Quelques jours avant le CeBIT, Thermaltake a annoncé de nouveaux ventirads que nous avons pu observer de plus près. Le premier est le BlueOrb FX qui est une version mise à jour du BlueOrb II puisqu’on a droit au même nombre d’ailettes : 140 ailettes au sein desquelles tourne toujours un ventilateur de 120 millimètres. Ce qui change, c’est que ce dernier est doté de diodes permettant d’afficher un message comme la température lue par la sonde du ventirad ou le niveau sonore. Il est compatible avec tous les processeurs LGA775 et AM2.

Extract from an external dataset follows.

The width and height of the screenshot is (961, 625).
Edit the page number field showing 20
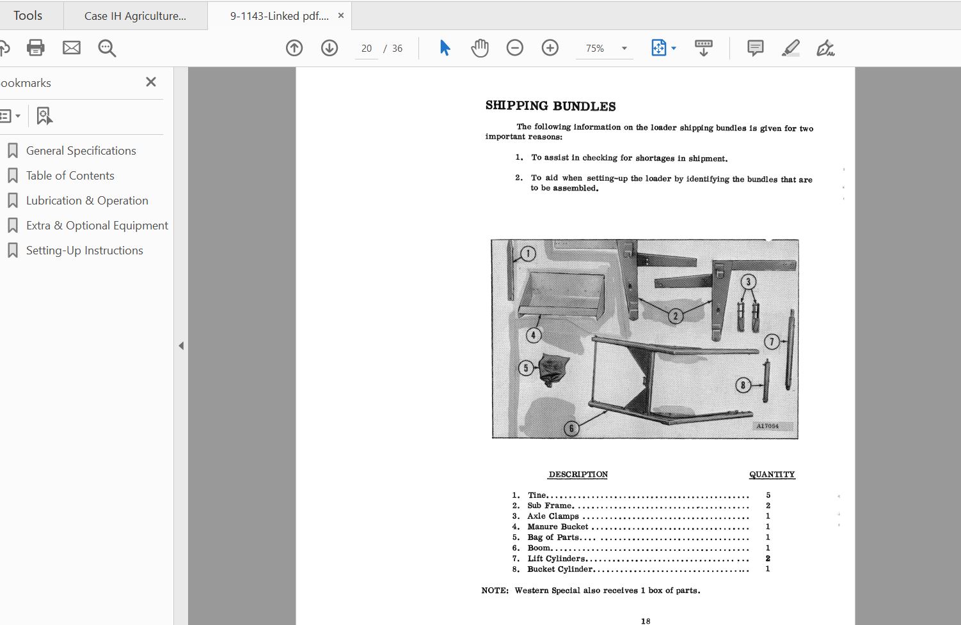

Thermaltake BlueOrb FXLe second ventirad présenté par Thermaltake lors de ce CeBIT est le MaxOrb qui est une sorte de rencontre entre un Thermalright XP-120 et un Zalman CNPS 7700. On a en effet droit à une base d’où partent 6 caloducs traversant des ailettes en aluminium entourant un ventilateur de 120 millimètres, dont la vitesse peut être réglée via un potentiomètre situé sur le ventirad même. Ce dernier tournera de 1300 à 2000 tours/minute, vitesse à laquelle son débit d’air est de 86 CFM. Il est compatible avec tous les sockets actuels : LGA775, AM2, 940, 939 et 754. Son poids est de 465 grammes pour des dimensions de 143x144x95.2 millimètres.

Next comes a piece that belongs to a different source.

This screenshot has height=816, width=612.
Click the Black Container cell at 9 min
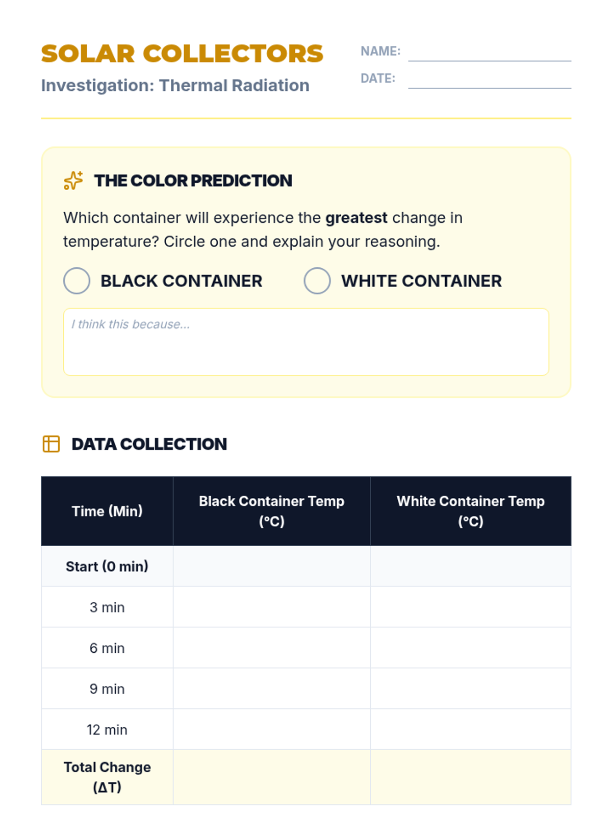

Thermaltale MaxOrbLe dernier semble également s’inspirer de Zalman puisqu’il s’agit d’un ventirad rappelant la forme des vieux ventirads Zalman en forme d’éventail. La différence ici, c’est qu’on a droit à deux séries d’ailettes de cette forme avec entre elles un ventilateur de 120 millimètres placé à la verticale, dont la vitesse peut varier via un potentiomètre de 1300 à 2000 rotations par minute. Il s’agit du V1 qui est en outre doté de 4 caloducs traversant par paire les rangées d’ailettes. Il est compatible avec les sockets LGA775, AM2, 940, 939 et 754. Son poids est de 637 grammes pour des dimensions de 147x143x92 millimètres.
Thermaltake V1
Du côté du watercooling, Thermaltake présentait lors de ce CeBIT un waterblock ultra plat en cuivre pour processeur. Il ne mesure en effet que 0.8 millimètres d’épaisseur. Ceci n’empêche pas Thermaltake d’y insérer deux structures superposées, adoptant toutes deux le principe du micro-channel, ou micro canal en bon français. Selon Thermaltake, dans les waterblocks classiques, le liquide passe trop vite sur la source de chaleur à dissiper. En superposant deux micro-structures, Thermaltake fait entrer l’eau dans la structure du bas et la fait ressortir par la structure du haut, ce qui autorise selon la firme uen accélération du transfert de chaleur du processeur au liquide. Comme toujours, il reste à voir ce que cela donnera en termes de performance…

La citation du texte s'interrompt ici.